AIM OF THE EXERCISE
The answer must be every entry, given again word for word.

▼

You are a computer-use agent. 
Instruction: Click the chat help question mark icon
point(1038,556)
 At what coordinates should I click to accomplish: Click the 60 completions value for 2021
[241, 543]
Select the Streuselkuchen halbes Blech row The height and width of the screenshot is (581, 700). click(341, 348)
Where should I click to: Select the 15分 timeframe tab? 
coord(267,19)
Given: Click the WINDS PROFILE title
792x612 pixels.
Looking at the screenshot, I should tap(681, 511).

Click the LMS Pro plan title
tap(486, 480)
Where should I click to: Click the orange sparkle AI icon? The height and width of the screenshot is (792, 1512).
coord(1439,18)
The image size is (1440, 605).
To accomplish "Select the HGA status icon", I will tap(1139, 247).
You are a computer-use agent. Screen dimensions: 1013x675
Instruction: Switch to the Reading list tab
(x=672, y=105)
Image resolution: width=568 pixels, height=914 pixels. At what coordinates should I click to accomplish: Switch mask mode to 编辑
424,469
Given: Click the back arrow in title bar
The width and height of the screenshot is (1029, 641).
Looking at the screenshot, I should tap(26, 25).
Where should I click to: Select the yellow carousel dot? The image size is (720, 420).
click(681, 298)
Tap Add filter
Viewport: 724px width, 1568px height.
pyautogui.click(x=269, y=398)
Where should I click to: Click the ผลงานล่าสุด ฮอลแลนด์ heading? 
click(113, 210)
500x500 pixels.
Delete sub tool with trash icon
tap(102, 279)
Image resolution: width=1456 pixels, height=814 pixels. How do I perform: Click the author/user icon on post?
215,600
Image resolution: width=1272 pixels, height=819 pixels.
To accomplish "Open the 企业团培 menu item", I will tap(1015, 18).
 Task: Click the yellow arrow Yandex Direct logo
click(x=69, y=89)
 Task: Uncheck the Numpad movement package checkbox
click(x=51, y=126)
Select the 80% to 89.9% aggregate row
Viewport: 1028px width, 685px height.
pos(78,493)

▲

SOLUTION TO THE PROBLEM
You are a computer-use agent. 
Instruction: Click the chat help question mark icon
point(1038,556)
 At what coordinates should I click to accomplish: Click the 60 completions value for 2021
[241, 543]
Select the Streuselkuchen halbes Blech row The height and width of the screenshot is (581, 700). click(341, 348)
Where should I click to: Select the 15分 timeframe tab? 
coord(267,19)
Given: Click the WINDS PROFILE title
792x612 pixels.
Looking at the screenshot, I should tap(681, 511).

Click the LMS Pro plan title
tap(486, 480)
Where should I click to: Click the orange sparkle AI icon? The height and width of the screenshot is (792, 1512).
coord(1439,18)
The image size is (1440, 605).
To accomplish "Select the HGA status icon", I will tap(1139, 247).
You are a computer-use agent. Screen dimensions: 1013x675
Instruction: Switch to the Reading list tab
(x=672, y=105)
Image resolution: width=568 pixels, height=914 pixels. At what coordinates should I click to accomplish: Switch mask mode to 编辑
424,469
Given: Click the back arrow in title bar
The width and height of the screenshot is (1029, 641).
Looking at the screenshot, I should tap(26, 25).
Where should I click to: Select the yellow carousel dot? The image size is (720, 420).
click(681, 298)
Tap Add filter
Viewport: 724px width, 1568px height.
pyautogui.click(x=269, y=398)
Where should I click to: Click the ผลงานล่าสุด ฮอลแลนด์ heading? 
click(113, 210)
500x500 pixels.
Delete sub tool with trash icon
tap(102, 279)
Image resolution: width=1456 pixels, height=814 pixels. How do I perform: Click the author/user icon on post?
215,600
Image resolution: width=1272 pixels, height=819 pixels.
To accomplish "Open the 企业团培 menu item", I will tap(1015, 18).
 Task: Click the yellow arrow Yandex Direct logo
click(x=69, y=89)
 Task: Uncheck the Numpad movement package checkbox
click(x=51, y=126)
Select the 80% to 89.9% aggregate row
Viewport: 1028px width, 685px height.
pos(78,493)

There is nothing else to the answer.